王が住む教室
知らない家族
玄関の扉を開けて家の中に入る。まだ扉が閉まりきる前に,リビングから大きな音を立ててエプロン姿のおばさんがリニア新幹線のような速度で飛び出してきた。
「おかえりなさい。今日,どうだった? 疲れたでしょう。ゆっくりと休みなさい」
ほらほら,と学生カバンを預かり急かすようにリビングに促す。「そうか,こいつが母親だった」と疲れた身体にさらに疲労がのしかかる。せめて綺麗な若奥さんだったらよかったのに,と淡い願望を抱いて肩を落とす。
見知らぬ母親の息が荒い。このおばさんはリビングで何をしていたのだろう。いくら急いでいたとはいえ,リビングから玄関に移動するまでの間でこんなにぜえぜえと息が上がることがあるだろうか。

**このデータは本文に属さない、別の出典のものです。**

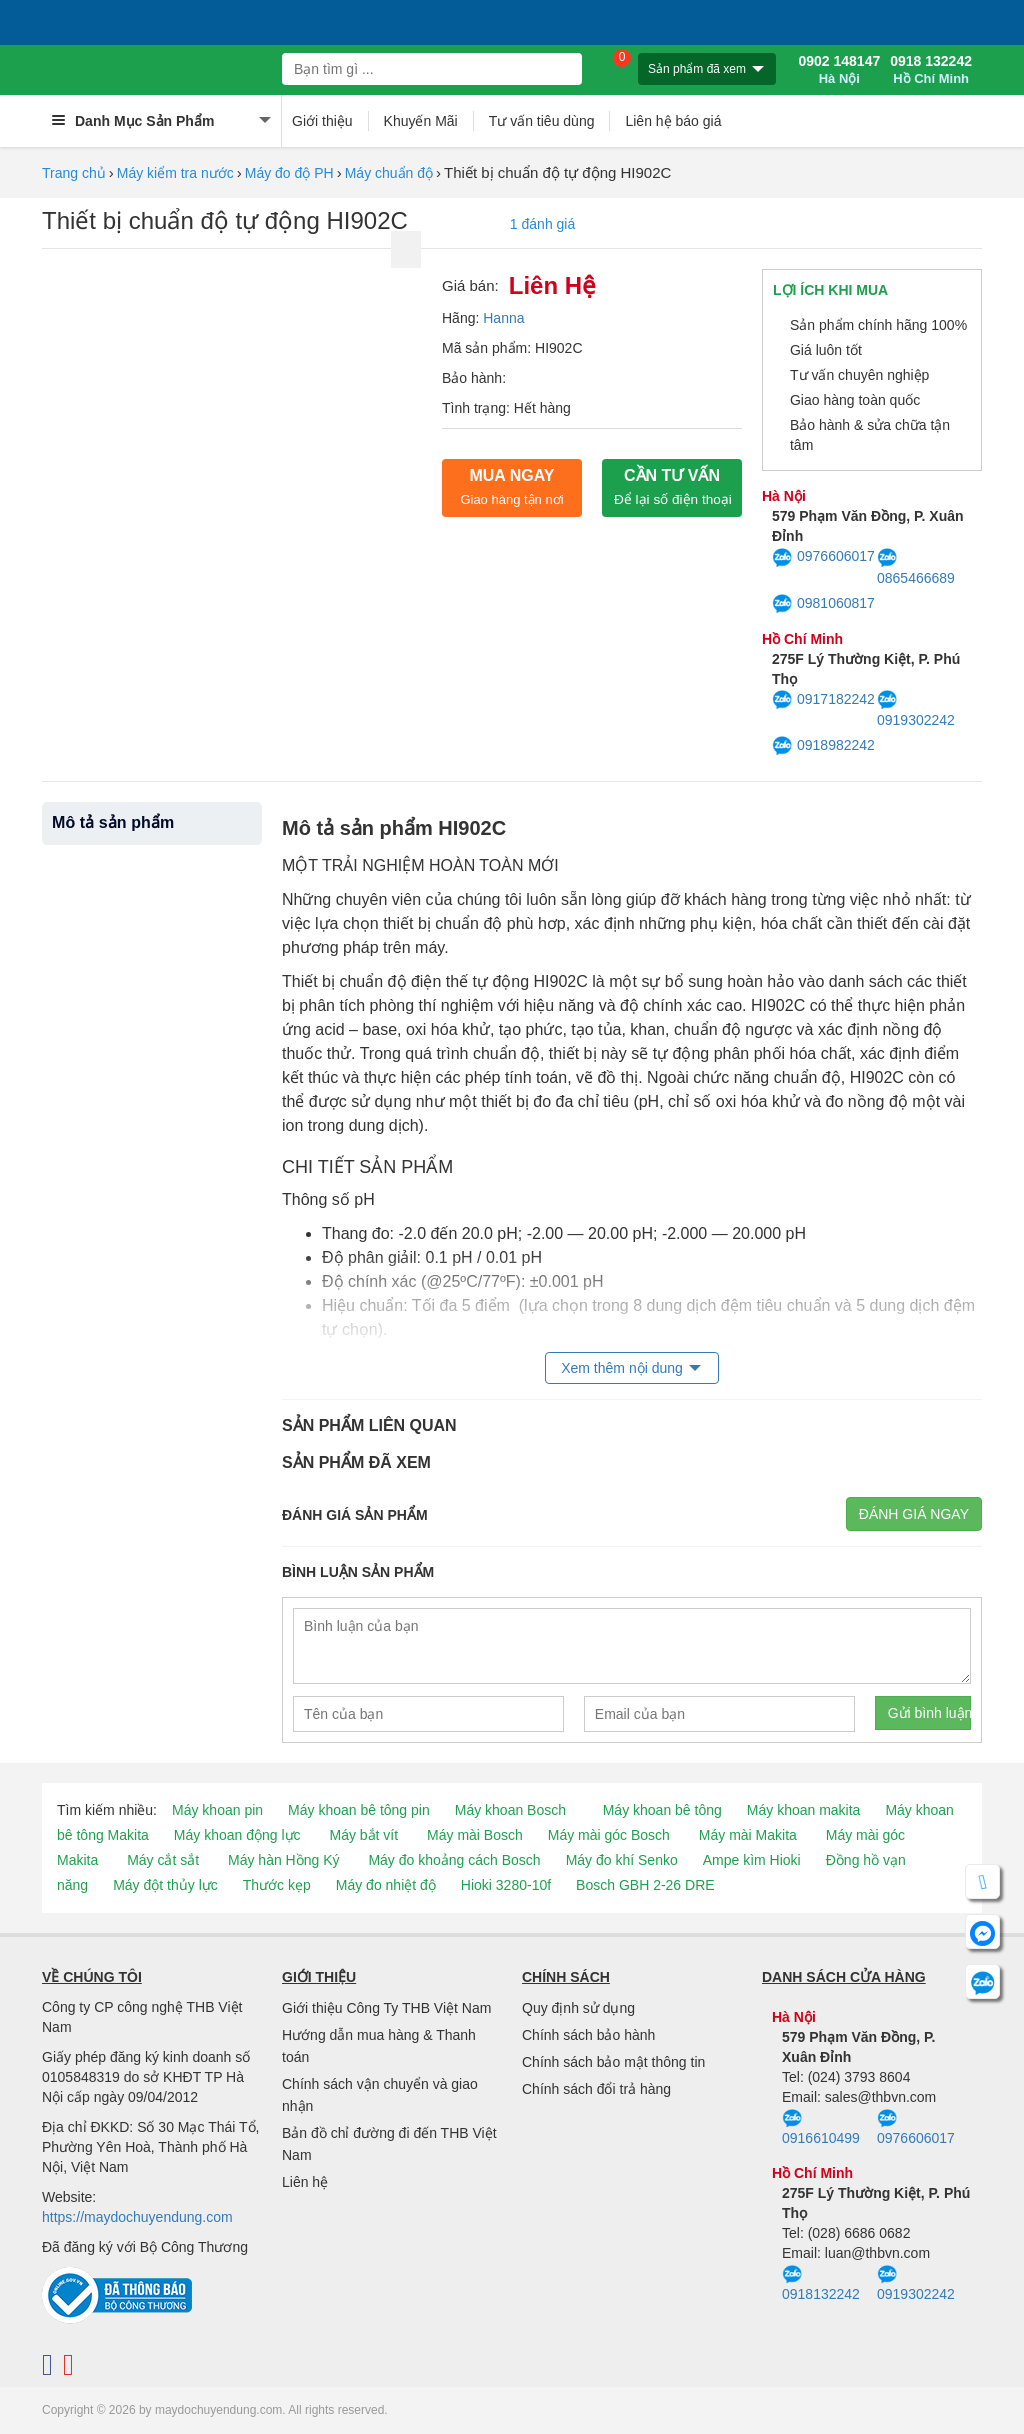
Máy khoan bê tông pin (359, 1810)
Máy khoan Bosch (510, 1810)
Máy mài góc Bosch (609, 1835)
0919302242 (916, 709)
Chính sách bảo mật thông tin (613, 2062)
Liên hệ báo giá (673, 121)
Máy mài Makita (748, 1835)
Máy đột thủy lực (165, 1885)
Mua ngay (511, 487)
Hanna (503, 318)
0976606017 (823, 558)
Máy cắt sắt (163, 1860)
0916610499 (821, 2128)
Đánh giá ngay (914, 1514)
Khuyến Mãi (421, 121)
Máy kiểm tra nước (175, 173)
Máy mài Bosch (475, 1835)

不思議に思いながらも,急かされるままにリビングへと移動した。「すぐお茶を持ってくるからね? ジュースがいい?」とせかせかして返事も聞かずにキッチンへと姿を消した。
一人残されたリビングで部屋の中を見渡した。おそらく幼稚園で作ったのであろう乱雑な似顔絵や,小学校の工作で作った作品などが至る所に飾られていた。
「誰だこれは」
手に取ったのは,おそらく幼い頃の大介と共に映っている四人の写真だ。きっと家族で出かけたときに取ったのだろうが,大介と母親以外に見知らぬ顔が二人いた。きっと,父親と兄弟に違いない。同じような背丈だが,少しだけ大人びて見える。もしかしたら,何歳か年上の兄貴がいるのかも知れない。
「病室には兄貴のようなやつも親父のような男もいなかったな」
「久しぶりに見ると懐かしいでしょ」と後ろからジュースを持ったおばさんが現れた。コースターをテーブルに二人分置いて,ソファに腰掛けた。
「もうあれからずいぶん経ったわね」と遠くを見るような目をして言った。
オレンジジュースの入ったグラスに手を伸ばす。この家族は何かしら抱えている。そう察したが,別に自分に関わりのあることでもない。グラスを垂直にして一気に飲み干した。